━━━ Provided passage ━━━

Carbon Dioxide Column Data in the Mid-troposphere (2003–2015)

Fu, C. B.1,2  Dan, L.1*

1. Key Laboratory of Regional Climate and Environment Research for Temperate East Asia, Institute of Atmospheric Physics, Chinese Academy of Sciences, Beijing 100029, China;

2. Hainan Institute of Meteorological Science, Haikou 570203, China

 

Abstract: The rise in the concentration of greenhouse gases induced by human activities is the major reason for global warming. Based on Atmospheric Infrared Sounder (ARIS)–retrieved CO2 column data in the mid-troposphere during 2003–2015, the spatiotemporal change in CO2 was analyzed using ground-based observations as the validation data. The results show a high-concentration belt distributed along 30°N–60°N in the Northern Hemisphere, while low values occur mainly in the lower latitudes of (15°S–15°N, 140°W–100°E). There is agreement between the ground-based observations and the AIRS satellite data, and the annual rate of increase is approximately 1.926 mL/(m3·a). The datasets include: (1) the global CO2 column in the mid-troposphere during 2003–2015; (2) the annual growth rate of CO2; and (3) a comparison between the ground-based observations and AIRS-retrieved data. The datasets are stored in. xlsx and .tif format, and the volume is 292 KB (246 KB for one compressed file). The results have been published in Vol. 61, No. 11 of the Chinese Journal of Geophysics.

━━━ Information shown ━━━

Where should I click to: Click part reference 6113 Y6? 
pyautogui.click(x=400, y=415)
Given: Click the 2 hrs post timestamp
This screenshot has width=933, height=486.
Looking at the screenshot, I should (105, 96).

━━━

→ Directives
(1) According to the CO2 column abstract, along which latitude band does the high-concentration belt lie?
(2) Proceed with the CO2 column abstract, starting right after its last sentence.

→ Results by task
(1) Along 30°N–60°N in the Northern Hemisphere.

(2)
Keywords: CO2; satellite remote sensing; globe; Chinese Journal of Geophysics

1 Introduction

The global economy and population has been increasing since the industrial revolution, and the overuse of fossil fuels has since caused a considerable increase in the CO2 concentration[1–2]. The global climate, ecosystem and economy have been affected by these enhanced greenhouse gases[3–4]. Consequently, it is of importance to detect the variation in the CO2 concentration—for the development of effective emissions reduction policies by governments; for an in-depth understanding of the global carbon cycle; and for the identification of carbon sinks and sources. Here, the average growth rate of global Atmospheric Infrared Sounder (AIRS)–retrieved CO2 data from NASA’s Aqua satellite, as well as an intercomparison with observed data from five atmospheric background stations, are presented from 2003 to 2015. The datasets provide a solid basis for analysis of the heterogeneity and growth rate of CO2 over different regions of the global troposphere.

2 Metadata of Dataset

The title, authors, geography, duration, temporal resolution, spatial resolution, data composition, publication and sharing service platform, and data sharing policy are given in Table 1 for the “Global mid-tropospheric carbon dioxide concentration dataset (20032015)”[5].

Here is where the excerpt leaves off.